Новое начальство не спешило, в клубе было холодно, и Маруся, зябко кутаясь в шубку, уже подумывала, как бы поскорее отсюда исчезнуть, когда сзади раздался знакомый голос:

— Здравствуйте, милая барышня! Вижу, вы совсем замерзли!

Маруся обернулась. Перед ней со стаканом горячего чая стоял Кузьма Кузьмич Крестниковский.

— Вот выпейте — сразу согреетесь. Для народа организовали бесплатную раздачу чая с бубликами. Хотите бублик?

— Нет, спасибо, — улыбнулась Маруся, — бублик не хочу. Какое смешное слово — «бублик». Я очень рада вас видеть.

— Я тоже очень рад. Но я все равно бы вас нашел и уже собирался это сделать. Я ведь не оставил своей идеи написать ваш портрет.

Маруся хлебнула обжигающий сладкий напиток и даже глаза прикрыла от удовольствия.

— Ой, как хорошо!

— А хотите, коньячку вам плесну глоточек — еще лучше будет…

Он достал из кармана плоскую серебряную фляжку.

— Нет, спасибо, — опять отказалась Маруся. — Мне уже и так чудесно!

— Ты что же это, Кузьма, к учительницам моим пристаешь? — подошел к ним Савелий Филиппович и, протягивая свой наполовину опустошенный стакан, выразительно кивнул на фляжку. — Я вот твоей Наталье все донесу. Что же это ты один на такое важное мероприятие пожаловал?

— Наташа моя по хозяйству хлопочет, готовится показать товар лицом. Мы ведь хотим нового хозяина к себе заманить и своими идеями заинтересовать. И очень рассчитываем, что он проникнется нашими планами и поддержит. Как ты считаешь?

— А вот сейчас и посмотрим… — сказал директор, кивая на окошко.

К клубу подъезжала целая вереница машин — москвичей сопровождало районное и областное начальство.
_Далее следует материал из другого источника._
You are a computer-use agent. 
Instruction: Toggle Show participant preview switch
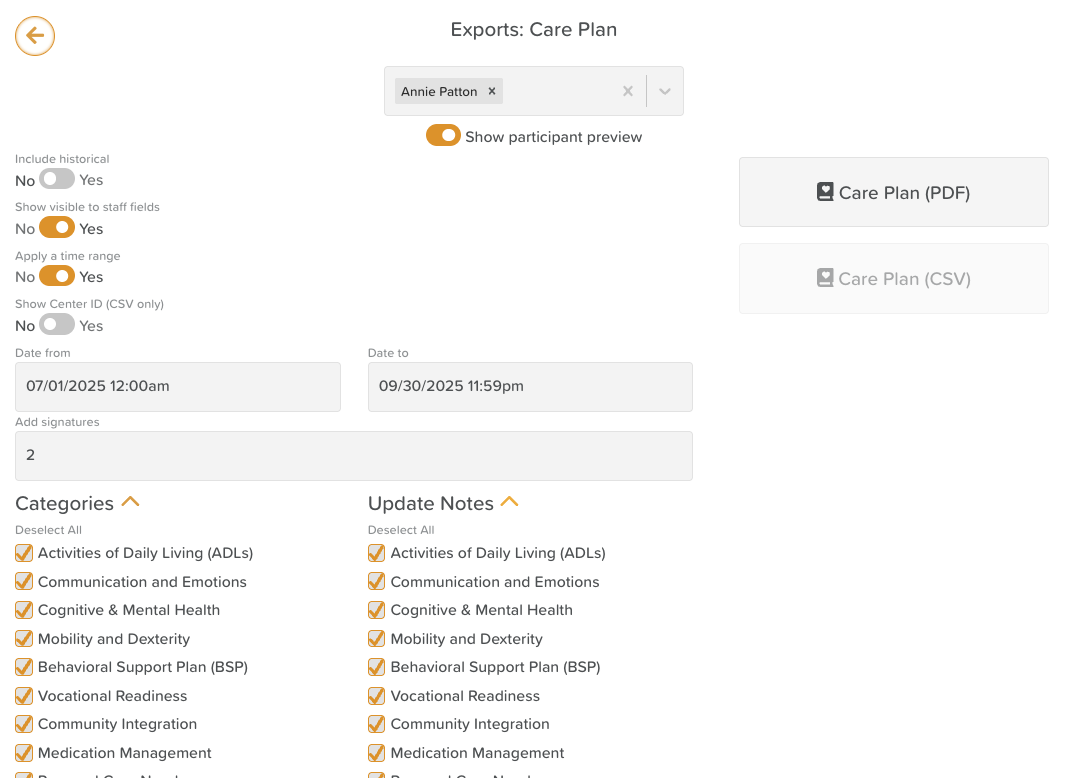[x=443, y=136]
— Видал? — усмехнулся директор. — «Не стая воронов слеталась…» В президиуме мест не хватит…

«Командиром» оказался энергичный невысокий мужчина средних лет с явно намечающимся брюшком.

— Николай Андреевич Горюнов, — представился он битком набитому залу и произнес пламенную речь, из которой Марусе стало ясно, что впереди их ждут большие и славные дела, в результате которых все здесь чудесным образом переменится и расцветет новыми яркими красками.
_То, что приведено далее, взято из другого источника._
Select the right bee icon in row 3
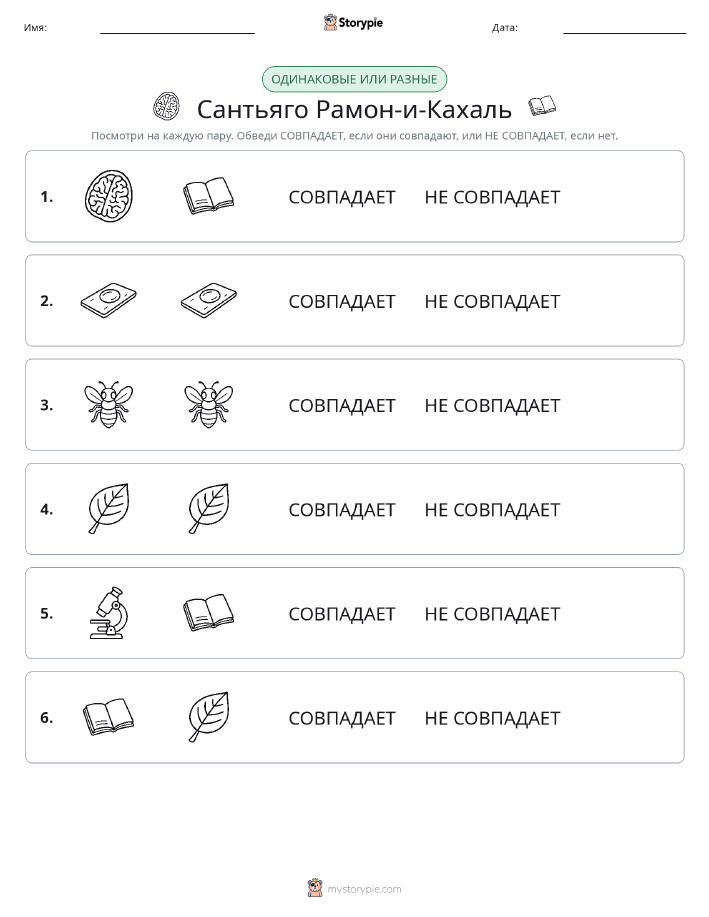 (208, 405)
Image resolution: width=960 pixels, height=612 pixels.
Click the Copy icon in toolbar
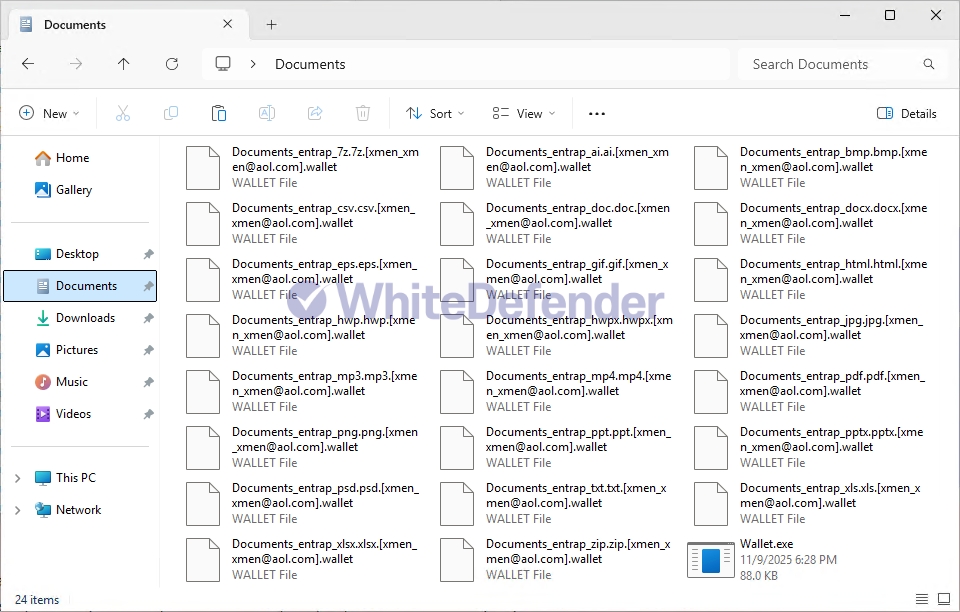pos(171,114)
В роли оратора Горюнов был великолепен — красноречив, убедителен, остроумен — и безоговорочно завоевал симпатии зала. Или, во всяком случае, женской его половины.

А собрание шло своим чередом. Областное и районное начальство славило технический прогресс. Но из дружного этого славословия становилось понятно, что сельское хозяйство всегда было, есть и будет глубоко убыточным и, сколько ни вкладывай в него сил и средств, все равно со свистом ухнется в тартарары. Особенно теперь, вырванное с корнем из умелых чиновничьих рук.

Местные выступающие слезно жалились на обстоятельства и просили денег.

Крестниковский, который лишь досадливо качал головой, вдруг хлопнул себя по коленке.

— Не хотел выступать, да, видно, придется, а то такое впечатление, будто здесь собралась компания недоумков! Как вы считаете, милая барышня?

Маруся хотела было ответить, мол, обязательно надо выступить, Кузьма Кузьмич, и показать, что мы тоже не лыком шиты, но в этот момент открылась боковая дверь и в зал вошел Митя. Маруся ахнула и сжала Крестниковскому руку.

— Да вы не волнуйтесь, Машенька! — успокоил ее тот. — Я скандалить не собираюсь. Просто расскажу о наших планах, о возможностях, о том, что мы уже сделали…

Она продолжала больно сжимать его пальцы, и Кузьма Кузьмич, проследив за ее взглядом, понимающе крякнул.

Увидел Медведева и Горюнов, который совсем было заскучал, слушая местных Цицеронов.

— А вот и один из наших главных инвесторов! — весело воскликнул он, спеша навстречу, и горячо пожал Митину руку. — Молодец, что приехал! Спасибо! Может, хоть один человек выскажется за здравие, а то все за упокой!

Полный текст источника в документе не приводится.